木子李真的好想隨手拿一罐毒藥把歐陽無極給放倒!可是,他現在不能!
“好,就這麼定了,實驗室先給你,等我兒子救出來後,你幫我滅掉裴修遠,我的藥廠也是你的!”先救出來他的兒子最重要!
“好。”歐陽無極愉悅地揚起嘴角。
裴家……
宋倩穎之前堅持了幾天不吃飯,但是她都餓的昏迷了,醒來靠打點滴輸營養液來維持生命,裴修遠都不曾來看她一眼,這讓她知道,他現在根本不會在乎她的死活,她就是活活餓死在這裡,也就是這裡多一具屍體而已,而對於他來說,處理屍體是一件很簡單的事。
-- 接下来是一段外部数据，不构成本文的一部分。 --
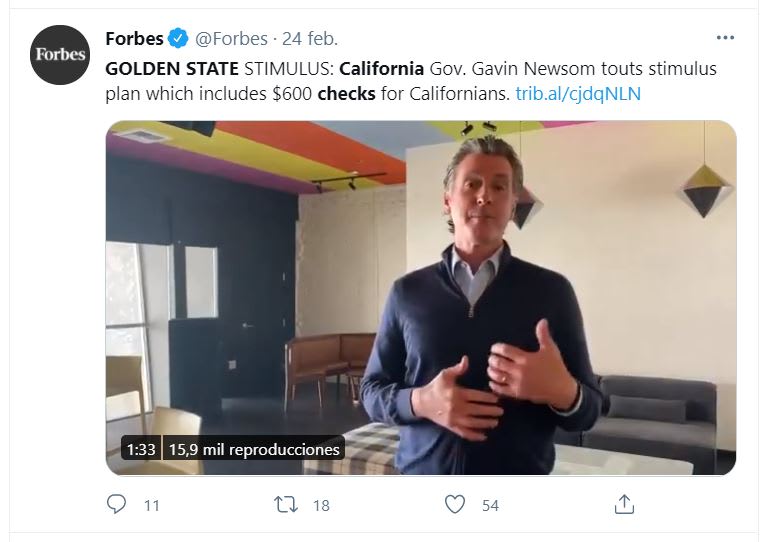Screen dimensions: 768x542
Task: Click the retweet count 18
Action: [x=320, y=505]
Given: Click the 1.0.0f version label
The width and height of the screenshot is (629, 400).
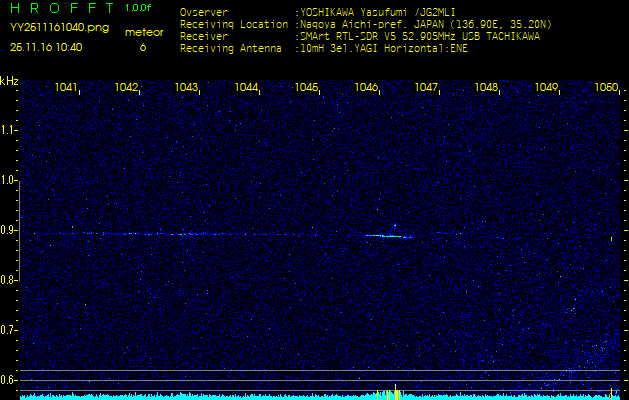Looking at the screenshot, I should (x=139, y=8).
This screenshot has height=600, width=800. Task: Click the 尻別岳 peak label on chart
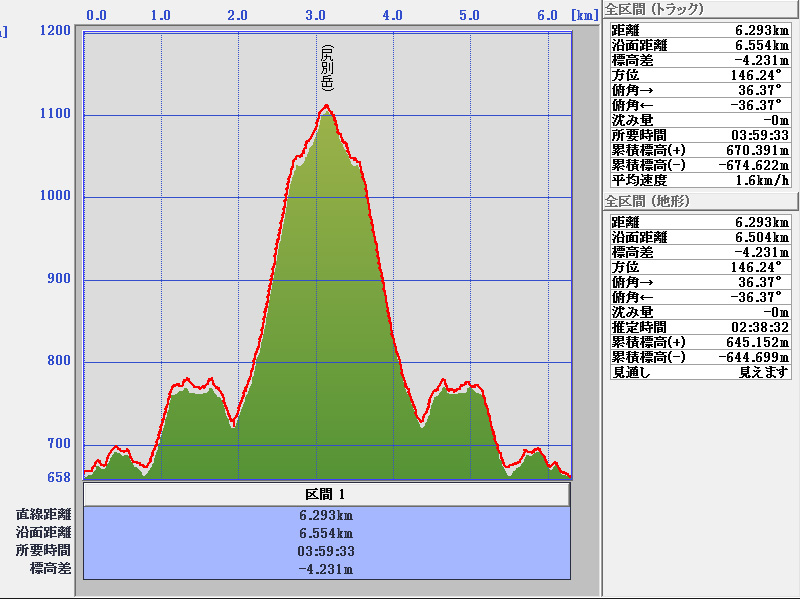[327, 69]
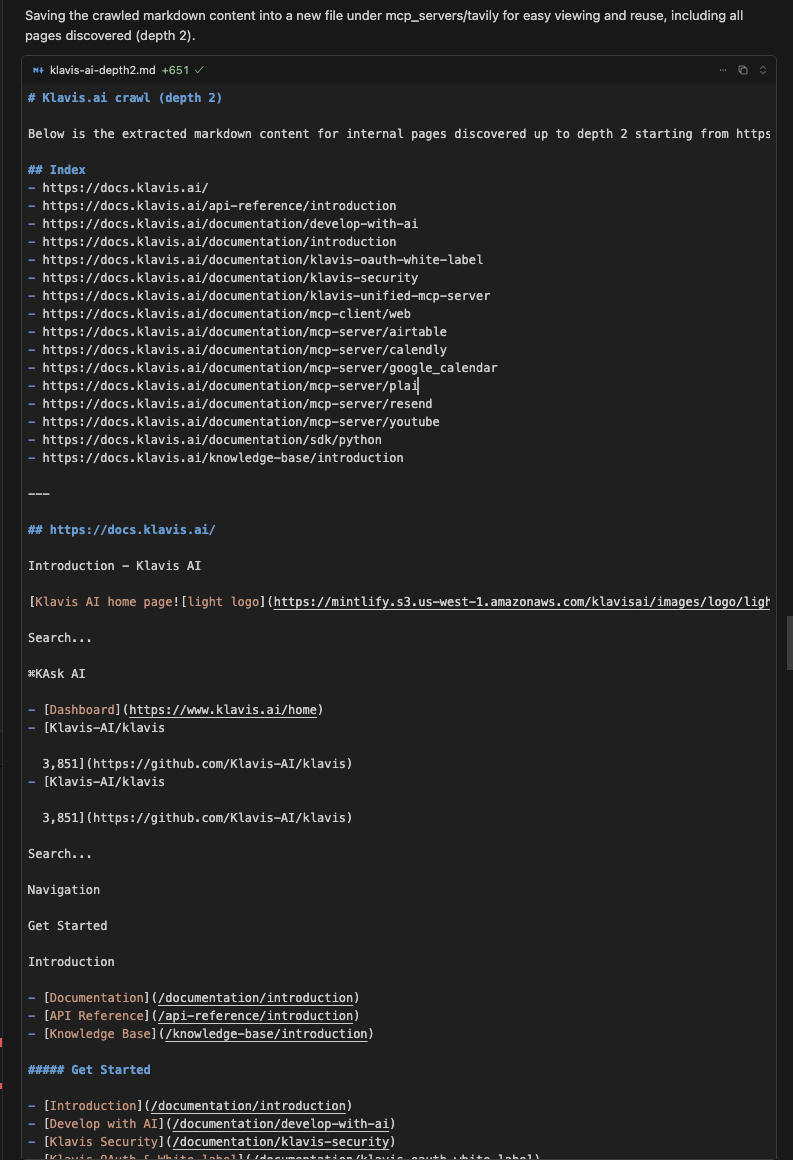Click the markdown file type icon beside the filename
This screenshot has height=1160, width=793.
pyautogui.click(x=36, y=70)
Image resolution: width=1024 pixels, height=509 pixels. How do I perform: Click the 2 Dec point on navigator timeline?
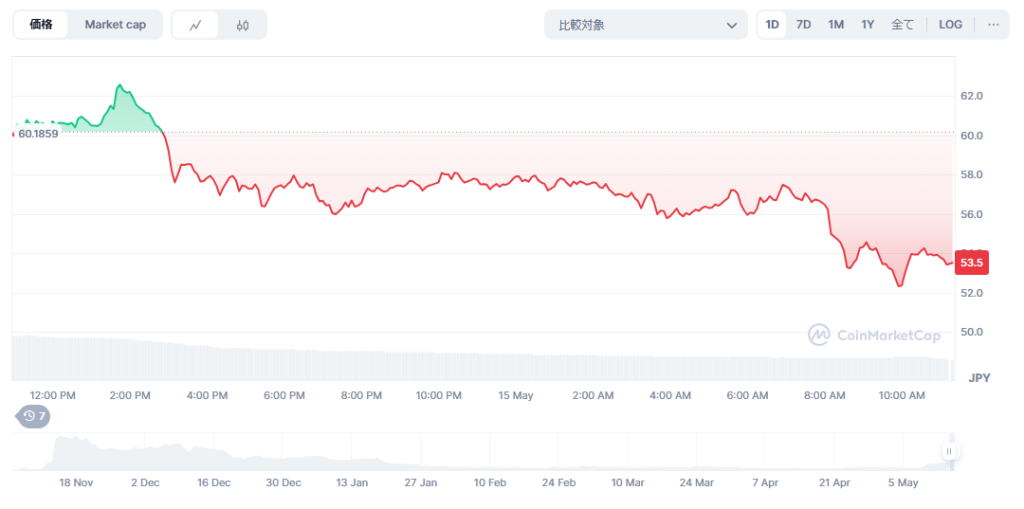pos(145,482)
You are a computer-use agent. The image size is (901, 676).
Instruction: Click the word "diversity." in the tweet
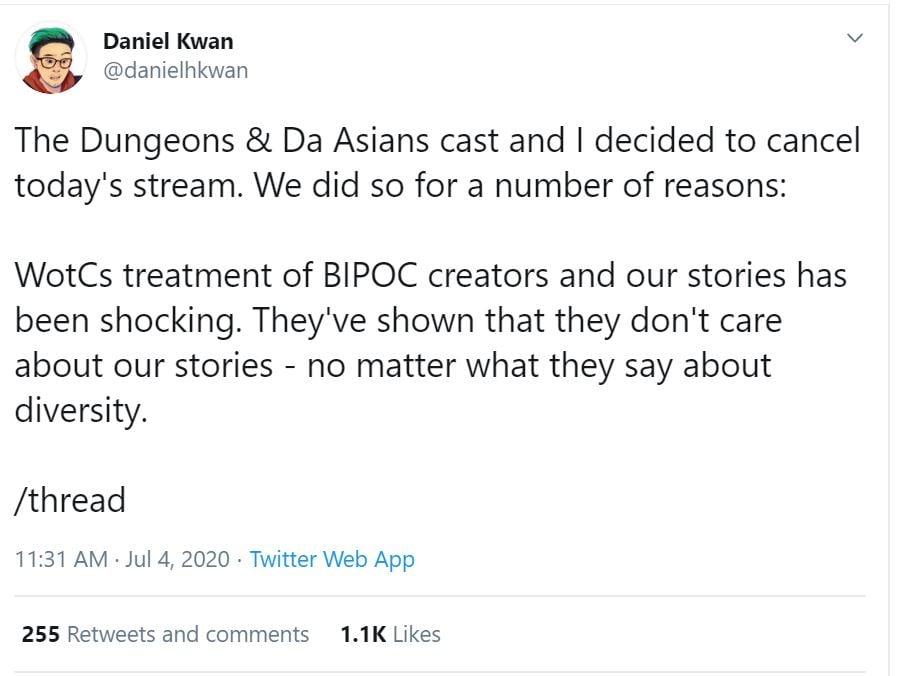pos(81,410)
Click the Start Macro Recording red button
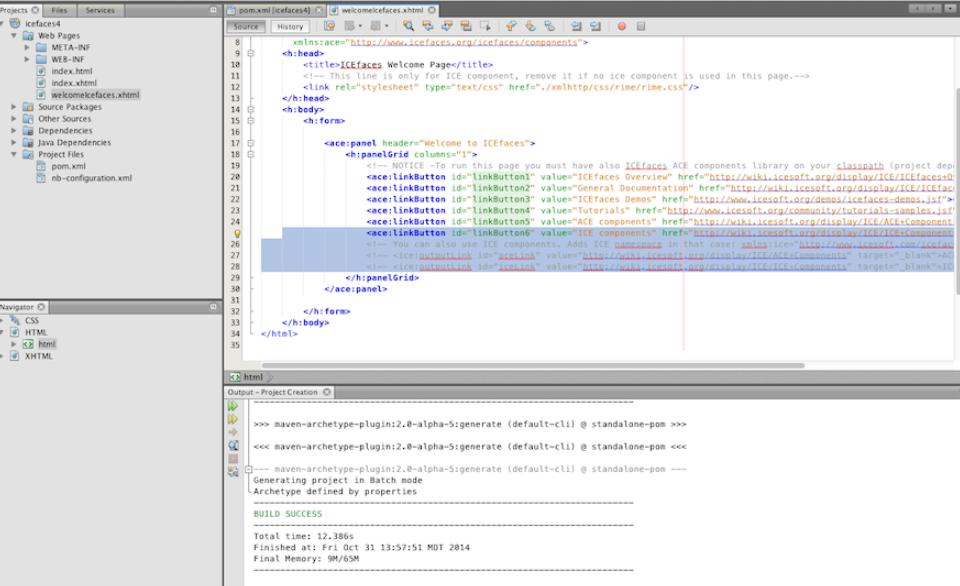Image resolution: width=960 pixels, height=586 pixels. coord(621,26)
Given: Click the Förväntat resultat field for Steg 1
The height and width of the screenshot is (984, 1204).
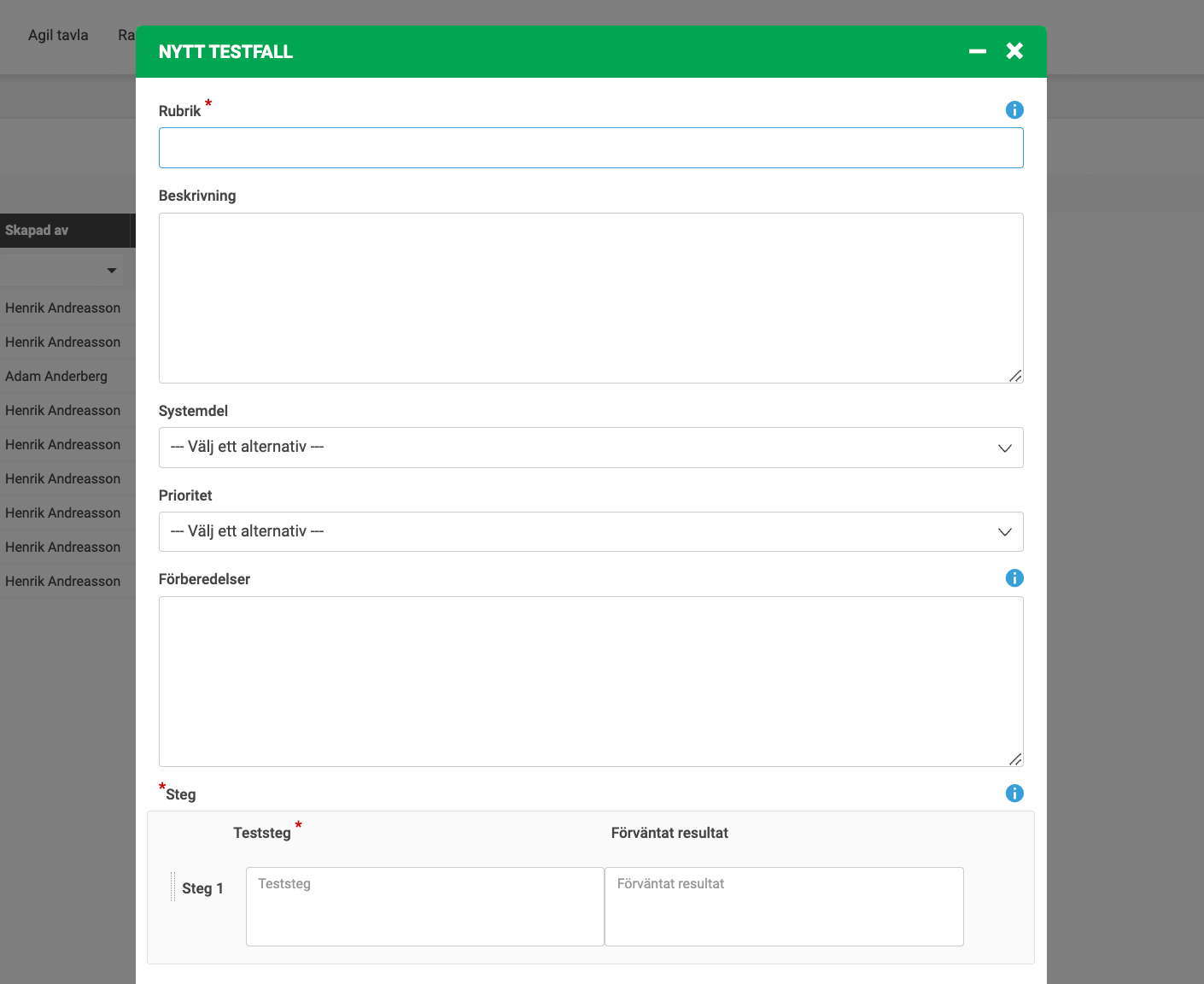Looking at the screenshot, I should pos(783,906).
就在她想着下次有人送來飯一定要吃的時候,忽然聽到門響的聲音,她擡頭看過去。
看到是裴修遠,她頓時很是激動,連滾帶爬地從**、上爬下來。
裴修遠冷冷地看着她,那麼的居高臨下,冷漠,那樣看着她,那麼艱難地爬向他……
這些天一直靠營養液維持生命的宋倩穎本來是渾身上下一點力氣都沒有,但是想到她的寶貝兒子,她瞬間像是被打了雞血一樣,硬生生地爬到裴修遠的面前,抱住他的褲腿,擡起頭,“修遠,媽媽知道錯了,媽媽知道錯了……媽媽不好,媽媽該死!媽媽該死!求你,求你放過媽媽和你弟弟這一次,求你……求你……”
她知道在他面前,她一點資本都沒有了,她只能卑微地求饒!
裴修遠低下頭,看着這個曾經高高在上,對他不屑一顧的女人,現在這般卑微地哀求他。